Starting in the mid-1950’s and continuing up to the collapse of the Eastern Bloc in 1989, Syria was one of the prime customers of the Czech arm industries, particularly as successive coups resulting in Syrian politics becoming dominated by leftists and communists over the years. Initial deliveries were Panzer IV’s and StuG III’s manufactured or overhauled in Czechoslovakian factories, but as Soviet influence grew in Syria, Syrian began requesting more modern equipment or equipment of Soviet origin and in ever increasing quantities, often playing the Soviet Union against Czechoslovakia to see who they could get the better deal from.
Unfortunately, from the beginning of the relationship between the two countries, the weak state of the Syrian economy often meant that regardless of how generous the financing terms were, Syria had a hard time paying for the equipment that was delivered resulting the buildup of a significant debt being owed to Czech arms manufacturers.
Despite the growing debt issue, the Syrian military kept pressing Czechoslovakia to provide more and more advanced weapons to try and keep pace with its neighbor and bitter enemy, Israel. The Czechs agreed to provide more advanced weapons over the years but often discovered that many of the Syrian troops and maintainers lacked even the most basic training on how to use and maintain the weapons, resulting in Czechoslovakia having to repeatedly send training missions and instructors to Syria for extended periods of time to get the weapons operational and to train the Syrian armed forces. It also ran a number of schools and training centers in Czechoslovakia itself to train people from Syria and other countries.

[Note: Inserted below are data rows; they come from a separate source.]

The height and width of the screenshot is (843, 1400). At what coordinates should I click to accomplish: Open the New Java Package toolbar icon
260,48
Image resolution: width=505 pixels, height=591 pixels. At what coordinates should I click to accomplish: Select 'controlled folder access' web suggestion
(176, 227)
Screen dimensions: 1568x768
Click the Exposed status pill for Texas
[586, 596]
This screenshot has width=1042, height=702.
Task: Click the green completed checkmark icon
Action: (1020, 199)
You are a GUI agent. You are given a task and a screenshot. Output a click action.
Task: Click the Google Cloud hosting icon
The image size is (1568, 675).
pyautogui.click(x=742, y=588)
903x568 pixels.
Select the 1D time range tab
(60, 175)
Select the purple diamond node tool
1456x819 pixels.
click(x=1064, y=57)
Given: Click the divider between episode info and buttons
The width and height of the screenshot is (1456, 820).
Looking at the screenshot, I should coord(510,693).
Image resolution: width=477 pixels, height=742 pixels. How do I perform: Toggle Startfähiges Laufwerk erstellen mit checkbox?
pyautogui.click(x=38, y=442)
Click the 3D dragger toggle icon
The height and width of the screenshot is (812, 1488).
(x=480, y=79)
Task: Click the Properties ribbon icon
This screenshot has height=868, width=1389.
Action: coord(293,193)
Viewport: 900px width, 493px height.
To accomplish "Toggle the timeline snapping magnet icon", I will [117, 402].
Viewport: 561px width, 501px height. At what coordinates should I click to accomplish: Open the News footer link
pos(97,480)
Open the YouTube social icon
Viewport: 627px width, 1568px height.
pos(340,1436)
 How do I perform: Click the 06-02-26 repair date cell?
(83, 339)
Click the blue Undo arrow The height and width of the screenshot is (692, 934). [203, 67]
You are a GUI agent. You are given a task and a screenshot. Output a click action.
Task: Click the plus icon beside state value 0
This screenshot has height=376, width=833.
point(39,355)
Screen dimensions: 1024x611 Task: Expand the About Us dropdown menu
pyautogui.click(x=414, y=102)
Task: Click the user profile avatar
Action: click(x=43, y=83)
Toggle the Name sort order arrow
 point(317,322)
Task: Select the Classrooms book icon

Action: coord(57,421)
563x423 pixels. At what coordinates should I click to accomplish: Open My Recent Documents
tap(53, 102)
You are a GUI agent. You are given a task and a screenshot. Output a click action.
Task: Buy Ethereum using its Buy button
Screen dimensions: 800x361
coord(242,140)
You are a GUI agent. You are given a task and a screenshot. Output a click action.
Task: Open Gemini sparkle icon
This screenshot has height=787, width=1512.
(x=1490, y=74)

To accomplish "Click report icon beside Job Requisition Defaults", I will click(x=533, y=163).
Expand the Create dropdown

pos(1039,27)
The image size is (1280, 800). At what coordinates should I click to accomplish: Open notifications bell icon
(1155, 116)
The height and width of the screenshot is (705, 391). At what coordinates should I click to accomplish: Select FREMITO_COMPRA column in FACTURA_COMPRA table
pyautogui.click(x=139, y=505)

The color profiles depict some of the various tanks, assault guns, specialized vehicles and aircraft manufactured in Czechoslovakia and exported to Syria over the years, including T-34’s, T-55’s T-72’s, L-29 & L-39 jet trainers, MiG-15’s, MiG-17’s, Su-7’s and MiG-21’s.
I enjoyed the book and found the story behind Czech arms deliveries very interesting and informative. The charts explaining the various arms sales to Syria over the years are very detailed, but well presented.
Thank you to Casemate Publishing for the review sample.